◆ Task objective
Copy out the article below on the solar tariff and Tallahassee's second solar farm, word for word.
───── Excerpt
Jeffrey Schweers, Senior Writer, Tallahassee Democrat. President Trump’s announcement this week to place a 30 percent tariff on foreign-made solar cells and modules imported to the U.S. won’t impact the cost of building a second solar farm for Tallahassee’s electric utility customers.
“We first heard about the possibility of a tariff back in July or August of last year,” said David Byrne, electric utility general manager for the city.
The tariff was imposed to protect domestic producers of solar cells and modules from vastly cheaper foreign products, especially from companies in China that were heavily subsidized by the government.
Imports grew by about 500 percent from 2012 to 2016, according to a White House fact sheet, and prices fell by 60 percent, leading most U.S. producers to stop production and move their factories to other countries or declare bankruptcy.
Knowing the tariff was coming, city utility administrators reached out to Origis Energy USA, the Miami-based company hired by the city to build its first solar farm. The 20-megawatt facility on 120 acres of Tallahassee International Airport land south of the runways will generate 37 million kilowatts of power or about 2 percent of the city’s power supply.
Origis was in negotiations with the city to build a second and larger 40-watt farm on land west of the runways when the tariff was first floated.
Origis bought panels from the first farm from First Solar, another U.S. company. They said they’d prepared for the eventuality of a tariff by securing an additional order of U.S. manufactured solar panels from the same company ahead of time, said Johan Vanhee, Origis managing director for operations and business.
“We have indeed secured about 595 MW of tariff risk free solar panels … and hence the recent tariff decision by the Trump administration will not impact the economics nor timing of the Tallahassee phase II project and hence the rate of the City’s rate payers and Solar Program subscibers,” Vanhee said.
──────────
───── Record set
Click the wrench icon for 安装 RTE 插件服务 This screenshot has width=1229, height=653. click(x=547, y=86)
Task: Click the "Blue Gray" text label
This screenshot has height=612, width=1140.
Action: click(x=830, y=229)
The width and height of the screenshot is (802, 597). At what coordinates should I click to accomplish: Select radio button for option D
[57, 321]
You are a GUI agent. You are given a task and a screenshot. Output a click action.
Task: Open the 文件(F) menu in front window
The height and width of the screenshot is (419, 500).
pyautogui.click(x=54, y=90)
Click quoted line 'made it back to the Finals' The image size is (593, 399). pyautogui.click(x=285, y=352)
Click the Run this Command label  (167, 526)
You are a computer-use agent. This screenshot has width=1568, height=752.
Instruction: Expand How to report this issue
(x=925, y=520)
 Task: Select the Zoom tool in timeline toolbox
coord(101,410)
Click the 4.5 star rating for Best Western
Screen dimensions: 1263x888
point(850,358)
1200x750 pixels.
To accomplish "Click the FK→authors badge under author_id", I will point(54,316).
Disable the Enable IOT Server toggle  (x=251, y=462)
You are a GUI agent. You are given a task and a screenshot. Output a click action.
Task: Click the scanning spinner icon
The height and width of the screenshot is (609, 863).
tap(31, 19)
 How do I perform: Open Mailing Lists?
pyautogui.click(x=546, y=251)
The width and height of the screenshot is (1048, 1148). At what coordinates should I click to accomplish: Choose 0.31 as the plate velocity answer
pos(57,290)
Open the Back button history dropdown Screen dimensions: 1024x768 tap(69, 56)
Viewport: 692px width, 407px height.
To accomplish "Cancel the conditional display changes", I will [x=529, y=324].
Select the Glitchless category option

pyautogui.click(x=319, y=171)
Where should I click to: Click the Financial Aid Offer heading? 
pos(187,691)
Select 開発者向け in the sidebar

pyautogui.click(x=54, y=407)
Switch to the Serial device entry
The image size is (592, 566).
──────────
◆ Solution
Jeffrey Schweers, Senior Writer, Tallahassee Democrat. President Trump’s announcement this week to place a 30 percent tariff on foreign-made solar cells and modules imported to the U.S. won’t impact the cost of building a second solar farm for Tallahassee’s electric utility customers.
“We first heard about the possibility of a tariff back in July or August of last year,” said David Byrne, electric utility general manager for the city.
The tariff was imposed to protect domestic producers of solar cells and modules from vastly cheaper foreign products, especially from companies in China that were heavily subsidized by the government.
Imports grew by about 500 percent from 2012 to 2016, according to a White House fact sheet, and prices fell by 60 percent, leading most U.S. producers to stop production and move their factories to other countries or declare bankruptcy.
Knowing the tariff was coming, city utility administrators reached out to Origis Energy USA, the Miami-based company hired by the city to build its first solar farm. The 20-megawatt facility on 120 acres of Tallahassee International Airport land south of the runways will generate 37 million kilowatts of power or about 2 percent of the city’s power supply.
Origis was in negotiations with the city to build a second and larger 40-watt farm on land west of the runways when the tariff was first floated.
Origis bought panels from the first farm from First Solar, another U.S. company. They said they’d prepared for the eventuality of a tariff by securing an additional order of U.S. manufactured solar panels from the same company ahead of time, said Johan Vanhee, Origis managing director for operations and business.
“We have indeed secured about 595 MW of tariff risk free solar panels … and hence the recent tariff decision by the Trump administration will not impact the economics nor timing of the Tallahassee phase II project and hence the rate of the City’s rate payers and Solar Program subscibers,” Vanhee said.